Closed orlade-anz closed 4 years ago

orlade-anz commented 4 years ago

Please do not post any internal, closed source snippets on this public issue tracker!

Description

//{/path/to/foo} is supposed to import foo.arrai from the path path/to/foo.arrai relative to the root of the module (i.e. the go.mod file). However it appears to be evaling relative to the current directory.

Steps to Reproduce

  1. mkdir -p path/to
  2. echo "1" > path/to/bar.arrai
  3. echo "//{/path/to/bar}" > path/to/foo.arrai
  4. arrai run path/to/foo.arrai

Expected behavior

1

Actual behavior

path/to/foo.arrai:1:4:
//{/path/to/bar} 

The import //{/path/to/bar} is being parsed/interpreted as path/to/path/to/bar. The path/to/ prefix of the arrai run command is somehow prepended to the string in the //{/...} import statement.

This doesn't happen for //{./...} imports.

Your Environment

$ arrai info
Version    : DIRTY-v0.141.0
Git commit : 91069d5189a82963e545855fd24ab144e61c3348
Date       : 2020-08-25T04:16:20Z
OS/arch    : darwin/amd64
Go version : go1.14.4 darwin/amd64
orlade-anz commented 4 years ago

An apparent fix is to change syntax/compile.go from

rel.NewString([]rune(path.Join(pc.SourceDir, filepath))),

to

rel.NewString([]rune(filepath)),

This works for arrai run but may well break arrai eval. TBC.
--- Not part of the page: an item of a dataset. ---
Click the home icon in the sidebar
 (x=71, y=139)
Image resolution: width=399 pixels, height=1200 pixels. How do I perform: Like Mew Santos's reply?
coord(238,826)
orlade-anz commented 4 years ago

... not only is the //{/...} module import dodgy, it also somehow pollutes the context of subsequent imports. In cases where a module import does work, a subsequent relative //{./...} import will fail, searching in the module root instead of relative to the script or to working directory.